The major problem with doing research in space is the cost. The price of getting a single experiment to the ISS and back has been reported as being in the region of $7.5m, particularly if it includes astronaut time, a fee that is currently covered either by Nasa or research grants. It is also incredibly competitive, with thousands of scientists around the world vying to have their experiments flown into orbit.

But space research is increasingly shifting from public to private providers, a new model that presents challenges and opportunities. Nasa has already declared its plan to shut down the ISS by the end of 2030, with the Houston-based company Axiom Space intending to replace it with the first commercial space station.

Although offering space vacations to the ultra-rich is Axiom Space’s main revenue model, the money will be used to build extra modules on the space station for conducting scientific experiments. Svendsen predicts that this will create more opportunities for researchers and pharmaceutical companies alike, and potentially even open the door for manufacturing entire therapies in space.

SpacePharma and other private companies such as Ice Cubes are aiming to make medical research in space even more widely available by offering to automate experiments, taking them up into low Earth orbit on launch rockets and then back down again. This removes the need for a space station altogether, as well as cutting costs. “I expect these private initiatives to accelerate as launch costs reduce and the number of annual launches worldwide continues to increase,” says Russomano.

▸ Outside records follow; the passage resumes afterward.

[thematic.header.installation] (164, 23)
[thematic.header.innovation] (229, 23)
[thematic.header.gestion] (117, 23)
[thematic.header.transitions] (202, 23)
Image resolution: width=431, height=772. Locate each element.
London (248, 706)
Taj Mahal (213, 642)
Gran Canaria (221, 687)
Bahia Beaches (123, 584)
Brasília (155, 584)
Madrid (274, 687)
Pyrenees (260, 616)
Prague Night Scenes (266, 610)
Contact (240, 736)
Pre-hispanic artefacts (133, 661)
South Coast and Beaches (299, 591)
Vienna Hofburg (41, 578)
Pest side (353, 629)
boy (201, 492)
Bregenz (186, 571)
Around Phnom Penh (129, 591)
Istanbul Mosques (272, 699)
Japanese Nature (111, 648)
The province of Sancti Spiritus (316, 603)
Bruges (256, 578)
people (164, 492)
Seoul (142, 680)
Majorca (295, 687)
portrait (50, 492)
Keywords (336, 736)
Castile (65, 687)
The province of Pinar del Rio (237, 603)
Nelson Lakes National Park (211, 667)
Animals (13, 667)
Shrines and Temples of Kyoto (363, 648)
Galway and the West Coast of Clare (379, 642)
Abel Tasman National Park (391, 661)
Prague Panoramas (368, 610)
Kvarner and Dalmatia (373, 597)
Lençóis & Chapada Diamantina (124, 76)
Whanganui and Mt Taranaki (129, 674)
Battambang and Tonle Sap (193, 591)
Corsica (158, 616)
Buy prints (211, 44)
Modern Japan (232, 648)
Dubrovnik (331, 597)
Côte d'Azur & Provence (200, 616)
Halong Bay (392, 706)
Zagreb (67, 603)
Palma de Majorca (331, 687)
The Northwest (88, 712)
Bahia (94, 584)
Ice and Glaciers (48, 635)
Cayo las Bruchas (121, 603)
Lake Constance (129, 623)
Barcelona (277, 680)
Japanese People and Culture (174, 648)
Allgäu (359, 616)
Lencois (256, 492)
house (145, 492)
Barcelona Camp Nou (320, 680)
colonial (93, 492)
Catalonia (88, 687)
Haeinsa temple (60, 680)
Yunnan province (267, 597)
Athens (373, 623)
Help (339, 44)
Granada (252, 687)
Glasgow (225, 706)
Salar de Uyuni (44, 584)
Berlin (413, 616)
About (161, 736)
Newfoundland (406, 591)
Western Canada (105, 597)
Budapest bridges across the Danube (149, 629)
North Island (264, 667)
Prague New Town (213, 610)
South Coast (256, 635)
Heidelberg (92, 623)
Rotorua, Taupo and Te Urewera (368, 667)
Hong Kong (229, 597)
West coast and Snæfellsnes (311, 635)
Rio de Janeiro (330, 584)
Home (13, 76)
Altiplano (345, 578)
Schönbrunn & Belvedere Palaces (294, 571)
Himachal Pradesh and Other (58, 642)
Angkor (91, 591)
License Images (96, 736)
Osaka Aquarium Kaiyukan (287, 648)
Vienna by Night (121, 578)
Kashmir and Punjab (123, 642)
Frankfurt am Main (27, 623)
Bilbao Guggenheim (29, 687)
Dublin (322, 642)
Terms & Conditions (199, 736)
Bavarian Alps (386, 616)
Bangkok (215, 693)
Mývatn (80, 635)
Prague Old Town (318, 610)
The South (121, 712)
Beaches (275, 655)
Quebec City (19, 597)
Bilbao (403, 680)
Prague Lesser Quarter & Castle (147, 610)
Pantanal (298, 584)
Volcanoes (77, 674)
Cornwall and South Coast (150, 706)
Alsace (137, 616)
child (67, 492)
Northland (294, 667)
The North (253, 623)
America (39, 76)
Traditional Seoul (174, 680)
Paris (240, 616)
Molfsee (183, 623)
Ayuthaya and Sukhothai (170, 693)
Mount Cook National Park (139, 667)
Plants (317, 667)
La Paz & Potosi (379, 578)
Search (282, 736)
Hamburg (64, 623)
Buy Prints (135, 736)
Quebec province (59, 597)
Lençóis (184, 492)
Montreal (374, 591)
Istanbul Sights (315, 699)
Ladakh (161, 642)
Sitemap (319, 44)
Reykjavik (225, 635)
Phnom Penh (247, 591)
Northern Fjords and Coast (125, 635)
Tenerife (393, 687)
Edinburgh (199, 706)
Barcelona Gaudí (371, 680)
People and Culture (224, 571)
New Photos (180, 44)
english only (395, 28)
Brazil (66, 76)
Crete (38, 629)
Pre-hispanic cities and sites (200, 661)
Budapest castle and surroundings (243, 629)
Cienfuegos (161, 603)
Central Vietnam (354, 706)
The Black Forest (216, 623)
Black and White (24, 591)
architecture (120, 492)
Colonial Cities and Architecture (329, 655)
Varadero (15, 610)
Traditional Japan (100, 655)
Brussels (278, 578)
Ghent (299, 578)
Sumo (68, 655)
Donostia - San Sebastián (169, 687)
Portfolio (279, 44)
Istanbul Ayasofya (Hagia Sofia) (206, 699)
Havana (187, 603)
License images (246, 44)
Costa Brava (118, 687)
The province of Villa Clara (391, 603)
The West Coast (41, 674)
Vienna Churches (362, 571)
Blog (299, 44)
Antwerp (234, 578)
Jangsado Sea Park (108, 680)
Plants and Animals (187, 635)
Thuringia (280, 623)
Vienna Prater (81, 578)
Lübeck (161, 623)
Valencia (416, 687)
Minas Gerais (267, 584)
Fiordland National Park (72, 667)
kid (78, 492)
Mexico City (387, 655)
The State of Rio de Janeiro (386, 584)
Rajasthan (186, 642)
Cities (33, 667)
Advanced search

But it is not practical for everyone. There are tales of companies, such as Boston-based Angiex, which made intriguing breakthroughs relating to a possible new cancer drug through experiments in space before abandoning the work because it was too costly and time-consuming. While Svendsen is excited about the potential of being able to grow stem cells in space, he is mindful that it may be simpler to learn about why they fare better in zero gravity, and then trying to replicate that on Earth.

“If we find that they are differentiating better in space, and we can understand the genes that make that happen, we could mimic that down here through Crispr editing,” he says. “Space is also teaching us a lot about automating stem cell production, which has been a struggle. If we could use this knowledge to get a system where you could put 100 cells in and two weeks later get 1bn cells out the other side, that’s something everyone is striving for.”

There are many unknowns, but if it transpires that space is the only place to get good quality stem cells, it will pave the way to a future of regenerating body parts among the stars.

“Who knows, maybe in the future we will have satellites flying around growing organs like in a science fiction movie,” says Svendsen. “Maybe we can grow a whole heart in zero gravity that we can then utilise back on Earth. We’re the pioneers in this area. We will push it as hard as we can and see what happens.”